Results of constrained topology tests using a stepping-stone model for Bayes Factor analyses [ 37 ] . The shape of each symbol indicates the type of topology test used: plus inside a circle indicates a positive constraint, and slash inside a circle indicates a negative constraint. The color of each symbol indicates whether the constrained topology was significantly worse (red), better (green), or not significantly different from (black) the null hypothesis. More than one test is symbolized on each tree and constraints were applied only to the branch indicated; ancestral and derived branches were not constrained. Monophyletic clades from Figure 5 are summarized as triangles, but an individual sequence for the chimaera Type I receptor is listed separately in some cases. Positive constraints (circled plus) forced monophyly for the labeled branch and negative constraints (circled diagonal line) prohibited monophyly for the labeled branch.

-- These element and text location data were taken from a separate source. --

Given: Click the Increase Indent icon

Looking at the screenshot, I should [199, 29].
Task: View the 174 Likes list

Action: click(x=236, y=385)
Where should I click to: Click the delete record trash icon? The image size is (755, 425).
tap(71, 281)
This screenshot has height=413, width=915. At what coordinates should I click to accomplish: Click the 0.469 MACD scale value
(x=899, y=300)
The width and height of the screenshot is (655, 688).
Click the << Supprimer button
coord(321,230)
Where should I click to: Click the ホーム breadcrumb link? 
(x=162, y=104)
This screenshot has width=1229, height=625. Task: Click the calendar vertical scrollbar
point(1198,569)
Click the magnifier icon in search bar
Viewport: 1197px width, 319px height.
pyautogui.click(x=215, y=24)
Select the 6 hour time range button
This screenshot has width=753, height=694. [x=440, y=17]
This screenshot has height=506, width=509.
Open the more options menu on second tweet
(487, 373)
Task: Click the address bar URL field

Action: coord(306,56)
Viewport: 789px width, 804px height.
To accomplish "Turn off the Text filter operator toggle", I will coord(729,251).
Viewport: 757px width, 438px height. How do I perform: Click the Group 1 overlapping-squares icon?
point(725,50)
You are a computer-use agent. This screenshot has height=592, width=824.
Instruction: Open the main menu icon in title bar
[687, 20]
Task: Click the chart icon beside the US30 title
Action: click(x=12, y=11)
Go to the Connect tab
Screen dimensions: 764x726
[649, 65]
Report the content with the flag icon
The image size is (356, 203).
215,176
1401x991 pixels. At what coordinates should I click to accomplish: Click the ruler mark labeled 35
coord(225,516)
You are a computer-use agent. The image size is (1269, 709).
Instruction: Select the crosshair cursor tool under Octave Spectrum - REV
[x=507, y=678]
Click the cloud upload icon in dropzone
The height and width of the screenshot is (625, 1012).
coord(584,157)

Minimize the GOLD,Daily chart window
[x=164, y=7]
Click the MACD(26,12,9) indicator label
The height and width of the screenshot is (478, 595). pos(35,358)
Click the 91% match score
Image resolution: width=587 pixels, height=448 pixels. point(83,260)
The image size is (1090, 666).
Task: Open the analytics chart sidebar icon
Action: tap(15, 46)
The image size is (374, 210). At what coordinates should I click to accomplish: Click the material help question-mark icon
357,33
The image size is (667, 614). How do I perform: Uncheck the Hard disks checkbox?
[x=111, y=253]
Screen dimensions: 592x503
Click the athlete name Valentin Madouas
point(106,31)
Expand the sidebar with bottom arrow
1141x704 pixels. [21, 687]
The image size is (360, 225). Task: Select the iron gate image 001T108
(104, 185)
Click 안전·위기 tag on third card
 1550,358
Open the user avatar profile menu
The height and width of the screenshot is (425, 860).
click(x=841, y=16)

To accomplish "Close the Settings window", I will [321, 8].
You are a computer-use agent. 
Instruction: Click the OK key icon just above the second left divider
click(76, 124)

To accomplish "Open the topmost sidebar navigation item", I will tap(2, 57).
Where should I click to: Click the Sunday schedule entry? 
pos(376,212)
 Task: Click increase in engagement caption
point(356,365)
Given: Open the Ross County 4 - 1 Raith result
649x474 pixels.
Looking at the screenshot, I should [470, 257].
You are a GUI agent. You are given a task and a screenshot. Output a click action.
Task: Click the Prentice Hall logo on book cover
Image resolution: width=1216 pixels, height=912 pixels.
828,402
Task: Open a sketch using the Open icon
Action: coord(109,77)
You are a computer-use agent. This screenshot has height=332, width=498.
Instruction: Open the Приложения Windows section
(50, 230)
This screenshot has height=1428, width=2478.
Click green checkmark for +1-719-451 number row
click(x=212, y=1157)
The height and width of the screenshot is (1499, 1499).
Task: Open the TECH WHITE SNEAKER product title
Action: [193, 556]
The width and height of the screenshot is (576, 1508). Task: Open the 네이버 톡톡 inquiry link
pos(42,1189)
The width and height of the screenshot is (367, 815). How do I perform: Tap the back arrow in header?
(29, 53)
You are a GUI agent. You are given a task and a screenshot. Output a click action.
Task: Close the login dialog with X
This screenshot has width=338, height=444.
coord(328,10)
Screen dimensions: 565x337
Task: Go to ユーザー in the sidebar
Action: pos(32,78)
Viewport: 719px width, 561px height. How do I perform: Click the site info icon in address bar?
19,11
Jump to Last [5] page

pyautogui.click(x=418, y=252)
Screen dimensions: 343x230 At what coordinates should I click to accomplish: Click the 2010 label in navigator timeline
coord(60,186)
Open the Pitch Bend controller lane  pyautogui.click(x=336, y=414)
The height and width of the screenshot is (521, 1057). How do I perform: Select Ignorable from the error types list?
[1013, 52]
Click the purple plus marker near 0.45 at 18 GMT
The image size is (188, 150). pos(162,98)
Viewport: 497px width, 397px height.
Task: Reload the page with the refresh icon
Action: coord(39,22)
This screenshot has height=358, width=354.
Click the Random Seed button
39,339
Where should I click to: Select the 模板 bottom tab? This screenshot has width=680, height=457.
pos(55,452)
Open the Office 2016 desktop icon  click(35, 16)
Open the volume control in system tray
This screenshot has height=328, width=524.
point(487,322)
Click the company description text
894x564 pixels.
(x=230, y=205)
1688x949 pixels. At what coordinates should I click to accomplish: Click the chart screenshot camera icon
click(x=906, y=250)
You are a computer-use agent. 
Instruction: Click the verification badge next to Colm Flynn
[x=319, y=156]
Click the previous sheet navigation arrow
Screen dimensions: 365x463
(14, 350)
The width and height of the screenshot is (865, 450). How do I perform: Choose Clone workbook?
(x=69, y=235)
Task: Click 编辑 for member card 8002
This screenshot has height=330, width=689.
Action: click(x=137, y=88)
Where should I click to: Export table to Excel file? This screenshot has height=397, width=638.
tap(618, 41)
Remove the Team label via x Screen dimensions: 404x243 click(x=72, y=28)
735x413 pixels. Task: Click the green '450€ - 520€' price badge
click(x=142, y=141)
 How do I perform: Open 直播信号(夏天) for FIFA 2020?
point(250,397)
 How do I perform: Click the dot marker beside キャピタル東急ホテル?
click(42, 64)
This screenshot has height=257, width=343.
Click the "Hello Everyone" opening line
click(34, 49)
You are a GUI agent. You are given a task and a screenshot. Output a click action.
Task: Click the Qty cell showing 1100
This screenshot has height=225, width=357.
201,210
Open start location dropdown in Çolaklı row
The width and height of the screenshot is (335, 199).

Arrows at the base of trees are symbols that summarize all ancestral clades.

Figure 8

Logos for representative HMM profiles from each of the five subfamilies of GnRH receptors. The physical location of the region used to construct this HMM model, named ‘TM4 to 5′ in Additional file 3: Table S3 roughly corresponds with the C-terminal half of trans-membrane domain 4 to the C-terminus of transmembrane domain 5 (Figure 10). The relative entropy score for each position in the HMM profile is indicated by the height of stacked single-letter abbreviations for amino acids. Vertical red lines indicate the presence of an indel and pink shading to the right of the line represents an estimate of size variation for each respective indel. Logos were generated using LogoMat-M [50].

Figure 9

Summary of the hypothesized evolutionary history of the GnRH receptor family in vertebrates. Boxes and their respective colors represent major groups of paralogous gene family members, as illustrated in Figure 5. Filled boxes symbolize gene presence and open boxes symbolize gene absence. “-” in an open box indicates the initial loss of a gene and “+” indicates the initial gain of a gene. “?” indicates that insufficient data are available to determine whether the ancestral condition is presence of one, two, or three copies of a Type IIa-3 receptor, and “*” indicates receptors that arose either through duplication or divergence. “WGD” signifies the third lineage-specific whole genome duplication that occurred in teleosts. Amphioxus possess four copies of a gene that is closely related to the GnRH receptors, as illustrated in Figure 5.

Figure 10

Complete open reading frame sequences of representative GnRH receptors, aligned using Clustal X [ 58 ]. Arrowheads indicate intron-exon boundaries. Locations of transmembrane domains (TM) are estimated based on those illustrated in [25] and in [10]. a = GnRH binding site for Type I receptors [59]; b = G_s coupling site in Type I receptors [24]; c = GnRH2 binds receptors containing D at this position, and does not bind receptors containing an N at this position [56]; d = GnRH binding site in both Type I and II receptors [24,55]; e = G_q/11 coupling site in Type I receptors [24]; f = GnRH binding site in Type II receptors [55]; g = sites contributing to differential sensitivity to GnRH1 and GnRH2 [57]; h = site involved in activation of the adenylyl cyclase/protein kinase A signaling pathway [60]; i = site involved in rapid internalization of Type II receptors [61].